HBV是一种高变异病毒,不仅在慢性持续感染中可以发生自然变异,还可因暴露于抗病毒药物诱导变异,进而导致其对抗病毒药物产生耐药,因此HBV的耐药问题值得关注[3, 8]。本研究结果显示,2015年-2019年上海市CHB患者的HBV基因突变率15.57%,与Guo Xianghua等[9]报道的中国北方35.31%以及Zhang Hongyu等[10]报道的江苏30.8%相比明显较低,与普冬等[11]报道的昆明10.1%相比偏高,考虑与各地报道的年份不同有关,中国的HBV耐药率比土耳其46.86%普遍较低[12]。2009年-2016年期间,中国北方的HBV的耐药率逐年下降[9],江苏地区的耐药率逐年升高[10],本研究显示上海市HBV耐药率逐年下降,2019年降至7.7%,结合我院的NAs应用情况,考虑耐药率降低与高耐药屏障药物恩替卡韦、替诺福韦和丙酚替诺福韦的使用占比逐年增加有关[13-14]。

本研究检测的HBV位点突变率以rtM204(13.46%)最高,其次为rtL180(8.18%)和rtA181(1.79%)。最多见的突变模式为rtM204I单位点突变,占所有突变例数的32.41%,其次为rtM204V+ rtL180M和rtM204I +rtL180M,分别占29.34%和16.43%;rt M204突变主要引起左旋核苷类耐药,也是恩替卡韦耐药的联合突变位点,rtL180与rtM204联合突变后,只需再突变1个位点(rtI169或rtT184或 rtS202或 rtM250),就能引起恩替卡韦耐药[4, 6]。上海市HBV对拉米夫定耐药率15.06%最高,其次是阿德福韦2.13%和恩替卡韦0.22%,与其他研究[9]报道的27.23%、9.67%和3.69%相比均较低,考虑与抽样时间不同有关。值得关注的是,本研究中恩替卡韦耐药率虽只有0.22%,但rtM204与rtL180联合突变率达7.13%,加上恩替卡韦的使用占主导且逐年增加,未来需高度警惕HBV对恩替卡韦耐药突变率升高的可能[15]。指南[1]将至少对2种不同类别NAs耐药定义为多重耐药,本研究中HBV多重耐药发生率1.77%(74例),与Zhang等[10]报道的7.45%相比较低。替诺福韦从2015年开始用于治疗CHB,截至2019年没有发生替诺福韦耐药的情况,提示替诺福韦治疗CHB五年内出现耐药的概率较小[16 ]。

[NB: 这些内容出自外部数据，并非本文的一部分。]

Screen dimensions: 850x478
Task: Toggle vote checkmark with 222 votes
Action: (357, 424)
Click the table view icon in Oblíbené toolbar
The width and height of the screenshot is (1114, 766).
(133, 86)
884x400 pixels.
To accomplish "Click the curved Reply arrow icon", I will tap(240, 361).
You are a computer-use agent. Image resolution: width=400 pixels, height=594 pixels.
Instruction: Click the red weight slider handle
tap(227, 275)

本研究对HBV耐药的影响进行单因素分析,发现年龄、基因型、ALT、AST、HBeAg和HBeAb与耐药有关;进一步对HBV耐药的影响进行多因素分析,发现年龄和HBeAb阴性是导致HBV耐药的危险因素。随着患者年龄增长,HBV发生耐药的风险升高。这与我国现有的CHB患者的HBV感染多源于婴幼儿时期的母婴垂直传播和儿童间水平传播有关[1, 7],年龄越大,HBV感染时间越长,长时间慢性感染HBV病毒复制未得到有效抑制,更容易发生耐药突变。另外,HBeAb阴性的患者发生HBV突变的概率是HBeAb阳性患者的9.423倍,提示临床需重视HBeAg阴性CHB患者的耐药情况,必要时及时进行基因突变检测。

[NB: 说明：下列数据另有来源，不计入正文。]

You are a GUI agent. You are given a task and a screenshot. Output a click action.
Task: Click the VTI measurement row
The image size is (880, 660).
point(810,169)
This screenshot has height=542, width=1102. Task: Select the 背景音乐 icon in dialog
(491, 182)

上海市HBV耐药率逐年下降,突变模式多样,尤以拉米夫定耐药最常见,拉米夫定和阿德福韦双重耐药也有发生。对治疗效果不佳的患者,建议及时送检HBV基因检测,换用替诺福韦酯或丙酚替诺福韦酯,并加强对HBV DNA以及血生化指标的监测。对于正在应用非首选药物治疗的患者,也建议换用强效低耐药品种。未来需要加强监测HBV对恩替卡韦耐药的情况。